Problem to solve: Reproduce all records verbatim.

Stored items:
# # #

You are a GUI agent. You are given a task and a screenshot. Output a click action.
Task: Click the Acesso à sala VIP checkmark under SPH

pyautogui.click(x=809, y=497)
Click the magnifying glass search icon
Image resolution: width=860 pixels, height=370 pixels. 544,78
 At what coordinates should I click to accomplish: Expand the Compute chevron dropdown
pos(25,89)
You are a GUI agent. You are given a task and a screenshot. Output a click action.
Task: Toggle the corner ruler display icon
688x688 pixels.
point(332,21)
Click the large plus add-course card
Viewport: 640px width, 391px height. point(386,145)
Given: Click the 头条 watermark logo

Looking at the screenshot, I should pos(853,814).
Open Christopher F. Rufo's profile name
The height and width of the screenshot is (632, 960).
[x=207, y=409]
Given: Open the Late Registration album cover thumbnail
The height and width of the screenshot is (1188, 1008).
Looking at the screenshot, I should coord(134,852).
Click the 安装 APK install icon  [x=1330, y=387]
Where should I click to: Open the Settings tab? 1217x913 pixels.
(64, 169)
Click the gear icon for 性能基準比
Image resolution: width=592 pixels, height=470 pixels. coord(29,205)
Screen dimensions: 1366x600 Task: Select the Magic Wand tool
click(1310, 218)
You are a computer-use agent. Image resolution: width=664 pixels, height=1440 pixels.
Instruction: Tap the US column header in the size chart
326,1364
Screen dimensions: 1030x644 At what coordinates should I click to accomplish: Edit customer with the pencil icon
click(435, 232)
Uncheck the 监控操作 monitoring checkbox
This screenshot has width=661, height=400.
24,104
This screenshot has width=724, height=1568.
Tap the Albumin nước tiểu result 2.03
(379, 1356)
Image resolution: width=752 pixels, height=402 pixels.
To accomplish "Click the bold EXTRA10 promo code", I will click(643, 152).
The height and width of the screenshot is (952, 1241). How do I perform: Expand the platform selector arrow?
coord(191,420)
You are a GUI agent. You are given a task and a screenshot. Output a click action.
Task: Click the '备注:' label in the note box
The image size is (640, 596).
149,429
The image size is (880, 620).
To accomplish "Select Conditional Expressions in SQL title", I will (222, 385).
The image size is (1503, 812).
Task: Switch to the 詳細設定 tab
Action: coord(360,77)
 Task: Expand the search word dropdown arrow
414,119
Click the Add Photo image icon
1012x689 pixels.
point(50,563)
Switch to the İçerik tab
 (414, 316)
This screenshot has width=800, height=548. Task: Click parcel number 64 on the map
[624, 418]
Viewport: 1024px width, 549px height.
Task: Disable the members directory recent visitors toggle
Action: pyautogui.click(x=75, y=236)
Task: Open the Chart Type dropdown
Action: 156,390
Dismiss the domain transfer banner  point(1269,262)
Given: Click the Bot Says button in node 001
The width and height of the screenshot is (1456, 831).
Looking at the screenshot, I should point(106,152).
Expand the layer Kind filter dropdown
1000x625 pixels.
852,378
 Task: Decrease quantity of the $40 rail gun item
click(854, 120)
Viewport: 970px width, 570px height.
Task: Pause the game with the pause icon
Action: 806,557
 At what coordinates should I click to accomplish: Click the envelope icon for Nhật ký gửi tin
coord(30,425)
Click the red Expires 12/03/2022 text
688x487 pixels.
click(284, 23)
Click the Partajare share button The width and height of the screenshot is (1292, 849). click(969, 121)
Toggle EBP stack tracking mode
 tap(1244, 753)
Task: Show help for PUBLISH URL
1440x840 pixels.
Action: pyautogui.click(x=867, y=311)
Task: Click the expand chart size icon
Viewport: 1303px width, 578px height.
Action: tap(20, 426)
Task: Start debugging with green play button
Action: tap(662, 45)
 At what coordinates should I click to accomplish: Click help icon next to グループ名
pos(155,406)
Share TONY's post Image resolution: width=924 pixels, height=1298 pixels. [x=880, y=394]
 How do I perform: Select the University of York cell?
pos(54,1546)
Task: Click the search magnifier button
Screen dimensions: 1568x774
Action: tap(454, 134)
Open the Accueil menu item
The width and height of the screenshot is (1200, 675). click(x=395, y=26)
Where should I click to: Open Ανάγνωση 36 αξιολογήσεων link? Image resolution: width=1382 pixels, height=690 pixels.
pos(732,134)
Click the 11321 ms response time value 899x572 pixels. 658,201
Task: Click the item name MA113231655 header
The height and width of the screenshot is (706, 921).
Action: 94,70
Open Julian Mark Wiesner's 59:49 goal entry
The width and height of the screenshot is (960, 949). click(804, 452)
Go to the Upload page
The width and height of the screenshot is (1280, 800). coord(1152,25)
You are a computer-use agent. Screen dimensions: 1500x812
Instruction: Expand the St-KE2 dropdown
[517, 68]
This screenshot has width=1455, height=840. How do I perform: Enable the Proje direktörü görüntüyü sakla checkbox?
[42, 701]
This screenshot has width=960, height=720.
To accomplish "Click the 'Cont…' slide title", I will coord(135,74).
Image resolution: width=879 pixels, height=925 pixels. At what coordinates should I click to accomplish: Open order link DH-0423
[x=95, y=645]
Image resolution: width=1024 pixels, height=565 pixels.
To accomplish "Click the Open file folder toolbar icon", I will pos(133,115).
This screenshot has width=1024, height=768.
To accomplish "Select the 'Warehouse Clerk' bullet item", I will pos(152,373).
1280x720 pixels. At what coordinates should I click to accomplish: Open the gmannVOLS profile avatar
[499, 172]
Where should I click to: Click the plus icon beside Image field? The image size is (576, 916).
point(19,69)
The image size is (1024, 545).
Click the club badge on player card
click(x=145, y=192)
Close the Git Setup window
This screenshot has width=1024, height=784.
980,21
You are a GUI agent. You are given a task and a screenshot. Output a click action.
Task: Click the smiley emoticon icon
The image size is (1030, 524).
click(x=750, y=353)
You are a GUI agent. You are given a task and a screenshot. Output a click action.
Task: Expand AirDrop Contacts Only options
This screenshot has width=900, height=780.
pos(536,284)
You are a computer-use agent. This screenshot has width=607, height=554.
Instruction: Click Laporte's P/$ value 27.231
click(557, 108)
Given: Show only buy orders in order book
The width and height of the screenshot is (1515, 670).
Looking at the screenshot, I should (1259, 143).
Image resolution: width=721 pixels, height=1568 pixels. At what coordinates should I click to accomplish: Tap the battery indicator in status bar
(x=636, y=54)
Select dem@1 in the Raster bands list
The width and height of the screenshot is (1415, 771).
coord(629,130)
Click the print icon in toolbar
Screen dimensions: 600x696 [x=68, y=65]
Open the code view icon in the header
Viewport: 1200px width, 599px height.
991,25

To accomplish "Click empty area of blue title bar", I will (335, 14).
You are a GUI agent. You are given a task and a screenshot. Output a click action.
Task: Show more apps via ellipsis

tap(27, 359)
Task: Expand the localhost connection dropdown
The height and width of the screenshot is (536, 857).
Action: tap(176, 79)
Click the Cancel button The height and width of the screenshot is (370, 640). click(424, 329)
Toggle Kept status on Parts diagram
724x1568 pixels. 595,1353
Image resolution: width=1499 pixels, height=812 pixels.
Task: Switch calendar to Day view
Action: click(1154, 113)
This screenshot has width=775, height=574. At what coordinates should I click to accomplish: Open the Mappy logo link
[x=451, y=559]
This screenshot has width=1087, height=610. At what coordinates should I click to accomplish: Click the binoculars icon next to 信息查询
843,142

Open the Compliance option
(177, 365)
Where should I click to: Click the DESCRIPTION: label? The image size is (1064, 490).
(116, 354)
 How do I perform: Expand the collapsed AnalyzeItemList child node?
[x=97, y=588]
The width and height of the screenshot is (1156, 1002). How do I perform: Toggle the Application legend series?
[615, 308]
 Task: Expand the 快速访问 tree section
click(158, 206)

# # #

Answer to the exercise:
You are a GUI agent. You are given a task and a screenshot. Output a click action.
Task: Click the Acesso à sala VIP checkmark under SPH

pyautogui.click(x=809, y=497)
Click the magnifying glass search icon
Image resolution: width=860 pixels, height=370 pixels. 544,78
 At what coordinates should I click to accomplish: Expand the Compute chevron dropdown
pos(25,89)
You are a GUI agent. You are given a task and a screenshot. Output a click action.
Task: Toggle the corner ruler display icon
688x688 pixels.
point(332,21)
Click the large plus add-course card
Viewport: 640px width, 391px height. point(386,145)
Given: Click the 头条 watermark logo

Looking at the screenshot, I should pos(853,814).
Open Christopher F. Rufo's profile name
The height and width of the screenshot is (632, 960).
[x=207, y=409]
Given: Open the Late Registration album cover thumbnail
The height and width of the screenshot is (1188, 1008).
Looking at the screenshot, I should coord(134,852).
Click the 安装 APK install icon  [x=1330, y=387]
Where should I click to: Open the Settings tab? 1217x913 pixels.
(64, 169)
Click the gear icon for 性能基準比
Image resolution: width=592 pixels, height=470 pixels. coord(29,205)
Screen dimensions: 1366x600 Task: Select the Magic Wand tool
click(1310, 218)
You are a computer-use agent. Image resolution: width=664 pixels, height=1440 pixels.
Instruction: Tap the US column header in the size chart
326,1364
Screen dimensions: 1030x644 At what coordinates should I click to accomplish: Edit customer with the pencil icon
click(435, 232)
Uncheck the 监控操作 monitoring checkbox
This screenshot has width=661, height=400.
24,104
This screenshot has width=724, height=1568.
Tap the Albumin nước tiểu result 2.03
(379, 1356)
Image resolution: width=752 pixels, height=402 pixels.
To accomplish "Click the bold EXTRA10 promo code", I will click(643, 152).
The height and width of the screenshot is (952, 1241). How do I perform: Expand the platform selector arrow?
coord(191,420)
You are a GUI agent. You are given a task and a screenshot. Output a click action.
Task: Click the '备注:' label in the note box
The image size is (640, 596).
149,429
The image size is (880, 620).
To accomplish "Select Conditional Expressions in SQL title", I will (222, 385).
The image size is (1503, 812).
Task: Switch to the 詳細設定 tab
Action: coord(360,77)
 Task: Expand the search word dropdown arrow
414,119
Click the Add Photo image icon
1012x689 pixels.
point(50,563)
Switch to the İçerik tab
 (414, 316)
This screenshot has width=800, height=548. Task: Click parcel number 64 on the map
[624, 418]
Viewport: 1024px width, 549px height.
Task: Disable the members directory recent visitors toggle
Action: pyautogui.click(x=75, y=236)
Task: Open the Chart Type dropdown
Action: 156,390
Dismiss the domain transfer banner  point(1269,262)
Given: Click the Bot Says button in node 001
The width and height of the screenshot is (1456, 831).
Looking at the screenshot, I should point(106,152).
Expand the layer Kind filter dropdown
1000x625 pixels.
852,378
 Task: Decrease quantity of the $40 rail gun item
click(854, 120)
Viewport: 970px width, 570px height.
Task: Pause the game with the pause icon
Action: 806,557
 At what coordinates should I click to accomplish: Click the envelope icon for Nhật ký gửi tin
coord(30,425)
Click the red Expires 12/03/2022 text
688x487 pixels.
click(284, 23)
Click the Partajare share button The width and height of the screenshot is (1292, 849). click(969, 121)
Toggle EBP stack tracking mode
 tap(1244, 753)
Task: Show help for PUBLISH URL
1440x840 pixels.
Action: pyautogui.click(x=867, y=311)
Task: Click the expand chart size icon
Viewport: 1303px width, 578px height.
Action: tap(20, 426)
Task: Start debugging with green play button
Action: tap(662, 45)
 At what coordinates should I click to accomplish: Click help icon next to グループ名
pos(155,406)
Share TONY's post Image resolution: width=924 pixels, height=1298 pixels. [x=880, y=394]
 How do I perform: Select the University of York cell?
pos(54,1546)
Task: Click the search magnifier button
Screen dimensions: 1568x774
Action: tap(454, 134)
Open the Accueil menu item
The width and height of the screenshot is (1200, 675). click(x=395, y=26)
Where should I click to: Open Ανάγνωση 36 αξιολογήσεων link? Image resolution: width=1382 pixels, height=690 pixels.
pos(732,134)
Click the 11321 ms response time value 899x572 pixels. 658,201
Task: Click the item name MA113231655 header
The height and width of the screenshot is (706, 921).
Action: 94,70
Open Julian Mark Wiesner's 59:49 goal entry
The width and height of the screenshot is (960, 949). click(804, 452)
Go to the Upload page
The width and height of the screenshot is (1280, 800). coord(1152,25)
You are a computer-use agent. Screen dimensions: 1500x812
Instruction: Expand the St-KE2 dropdown
[517, 68]
This screenshot has width=1455, height=840. How do I perform: Enable the Proje direktörü görüntüyü sakla checkbox?
[42, 701]
This screenshot has width=960, height=720.
To accomplish "Click the 'Cont…' slide title", I will coord(135,74).
Image resolution: width=879 pixels, height=925 pixels. At what coordinates should I click to accomplish: Open order link DH-0423
[x=95, y=645]
Image resolution: width=1024 pixels, height=565 pixels.
To accomplish "Click the Open file folder toolbar icon", I will pos(133,115).
This screenshot has width=1024, height=768.
To accomplish "Select the 'Warehouse Clerk' bullet item", I will pos(152,373).
1280x720 pixels. At what coordinates should I click to accomplish: Open the gmannVOLS profile avatar
[499, 172]
Where should I click to: Click the plus icon beside Image field? The image size is (576, 916).
point(19,69)
The image size is (1024, 545).
Click the club badge on player card
click(x=145, y=192)
Close the Git Setup window
This screenshot has width=1024, height=784.
980,21
You are a GUI agent. You are given a task and a screenshot. Output a click action.
Task: Click the smiley emoticon icon
The image size is (1030, 524).
click(x=750, y=353)
You are a GUI agent. You are given a task and a screenshot. Output a click action.
Task: Expand AirDrop Contacts Only options
This screenshot has width=900, height=780.
pos(536,284)
You are a computer-use agent. This screenshot has width=607, height=554.
Instruction: Click Laporte's P/$ value 27.231
click(557, 108)
Given: Show only buy orders in order book
The width and height of the screenshot is (1515, 670).
Looking at the screenshot, I should (1259, 143).
Image resolution: width=721 pixels, height=1568 pixels. At what coordinates should I click to accomplish: Tap the battery indicator in status bar
(x=636, y=54)
Select dem@1 in the Raster bands list
The width and height of the screenshot is (1415, 771).
coord(629,130)
Click the print icon in toolbar
Screen dimensions: 600x696 [x=68, y=65]
Open the code view icon in the header
Viewport: 1200px width, 599px height.
991,25

To accomplish "Click empty area of blue title bar", I will (335, 14).
You are a GUI agent. You are given a task and a screenshot. Output a click action.
Task: Show more apps via ellipsis

tap(27, 359)
Task: Expand the localhost connection dropdown
The height and width of the screenshot is (536, 857).
Action: tap(176, 79)
Click the Cancel button The height and width of the screenshot is (370, 640). click(424, 329)
Toggle Kept status on Parts diagram
724x1568 pixels. 595,1353
Image resolution: width=1499 pixels, height=812 pixels.
Task: Switch calendar to Day view
Action: click(1154, 113)
This screenshot has width=775, height=574. At what coordinates should I click to accomplish: Open the Mappy logo link
[x=451, y=559]
This screenshot has width=1087, height=610. At what coordinates should I click to accomplish: Click the binoculars icon next to 信息查询
843,142

Open the Compliance option
(177, 365)
Where should I click to: Click the DESCRIPTION: label? The image size is (1064, 490).
(116, 354)
 How do I perform: Expand the collapsed AnalyzeItemList child node?
[x=97, y=588]
The width and height of the screenshot is (1156, 1002). How do I perform: Toggle the Application legend series?
[615, 308]
 Task: Expand the 快速访问 tree section
click(158, 206)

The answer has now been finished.